Internet crimes are up in Indiana as older Hoosiers continue to be particularly victimized by scammers using a variety of increasingly sophisticated tools, a new FBI report shows.
Hoosiers filed 23,659 internet crime complaints in 2024, ranking the state 8th in reports across the U.S., including Washington, D.C., and U.S. territories. Indiana was also No. 3 for complaints per 100,000 citizens, trailing only Alaska and Washington, D.C., at 341.7 complaints per 100,000 citizens, according to an annual report from the FBI’s Internet Crime Complaint Center.
Indiana’s 2024 complaint total is a new high. It is a 113% increase over the 11,097 complaints filed in 2023. The last time the state saw this large of an annual increase was from 2018 to 2019, when complaints increased 108% from 4,676 to 9,746. The previous record was in 2020, when there were 12,786 complaints.
Nationally, 859,532 internet crime complaints were filed with the IC3 in 2024 — a 2.4% decrease from 2023’s record 880,418. While the number of complaints decreased, losses did not; they surpassed $16 billion in 2024, a 33% increase from 2023, with the average loss being $19,372, according to the report.
Conversely, while Indiana’s complaints are up, losses from scammers are down. Hoosiers lost more than $125.1 million in 2024, down from a record $162.2 million in 2023. This places Indiana 28th in the country, the report shows.
The FBI report comes as the ways cyber actors can attack both Hoosiers and Americans have grown exponentially. Scammers are increasingly using the internet to steal Americans’ hard-earned savings, and with today’s technology, “it can take mere taps on a keyboard to hijack networks, cripple water systems or even rob virtual exchanges,” said B. Chad Yarbrough, the FBI’s operations director for Criminal and Cyber, in the report.
But one group stands out the most for internet crime: older adults.
Those over the age of 60 suffered the most losses and submitted the most complaints nationwide. This age group lost $4.8 billion and submitted 147,127 complaints, according to the report.
In Indiana, those ages 60 and up lost the most, with reported losses of more than $37.2 million. This age group made 5,324 complaints in 2024, placing Indiana 9th in the nation.
The most common crimes reported among Hoosiers ages 60 and older were led by complaints that were deemed incomplete and couldn’t be categorized into a specific type of crime, followed by phishing/spoofing and tech support scams.
Nationally, fraud represented the bulk of reported losses in 2024. Ransomware was again the most pervasive threat to critical infrastructure, with complaints rising 9% from 2023, the report shows.
Phishing/spoofing, extortion and personal data breaches were the three most common crimes reported nationwide. In terms of losses, the top three crimes were investment crimes at $6.6 billion, business email compromise at $2.8 billion, and tech support at $1.5 billion, the report shows.
Many of the crimes reported both in Indiana and across the U.S. involved the use of cryptocurrency. Yarbrough said in the report that it has “become an enticing means to cheat investors, launder proceeds and engage in other illicit schemes.”

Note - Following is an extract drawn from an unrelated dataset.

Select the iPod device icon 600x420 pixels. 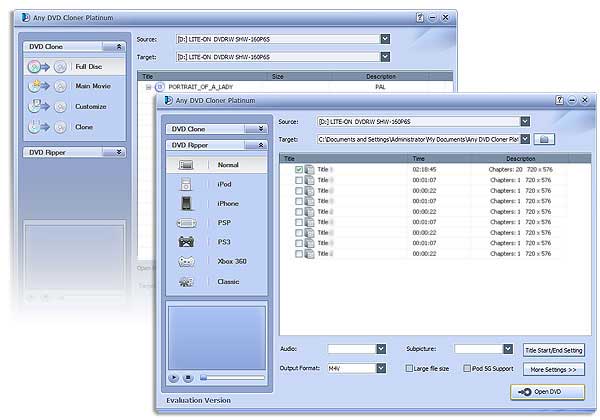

Nearly 149,686 of complaints nationwide involved the use of cryptocurrency as a way to facilitate the crimes. Cryptocurrency consisted of $9.3 billion of the losses, the report shows.
Statewide, there were 1,880 complaints involving cryptocurrency filed in 2024 — with extortion, investment fraud and tech support crimes rounding up the top three crimes reported that used cryptocurrency. This amounted to losses of roughly $48 million — with investment crimes, personal data breach and tech support being among the top crimes.
The tools scammers are using vary, but the use of artificial intelligence in them is increasing. AI could be used to create realistic phishing emails that mimic the writing style of someone you know, to create voice and video deepfakes that are highly convincing impersonations of someone, like a trusted or public figure, or to create a fake but convincing website.
AI can also allow criminals to attack a vast number of targets at scale simultaneously, or to zero in on specific people using data gathered from social media and other platforms, according to the National Council on Aging, which created an AI scam guide for older adults.
The FBI says the total rising losses across the country are “even more concerning” because the agency took significant actions last year to make it harder and more costly for “malicious actors” to succeed. This includes efforts to take down LockBit, one of the world’s most active ransomware groups, offering up thousands of decryption keys to victims of ransomware and working proactively to prevent losses and prevent losses and minimize victim harm through private sector collaboration and initiatives, according to the report.
Officials also shut down scam call centers, illicit marketplaces, dissolved nefarious “botnets” and put hundreds of other actors behind bars, the report says.
But more help is needed, the agency says. Without the information reported from Americans through the IC3 or local FBI field offices, they cannot “piece together the puzzle of this ever-shifting threat landscape,” the report says. The FBI encourages people to report cyber-enabled crime to law enforcement.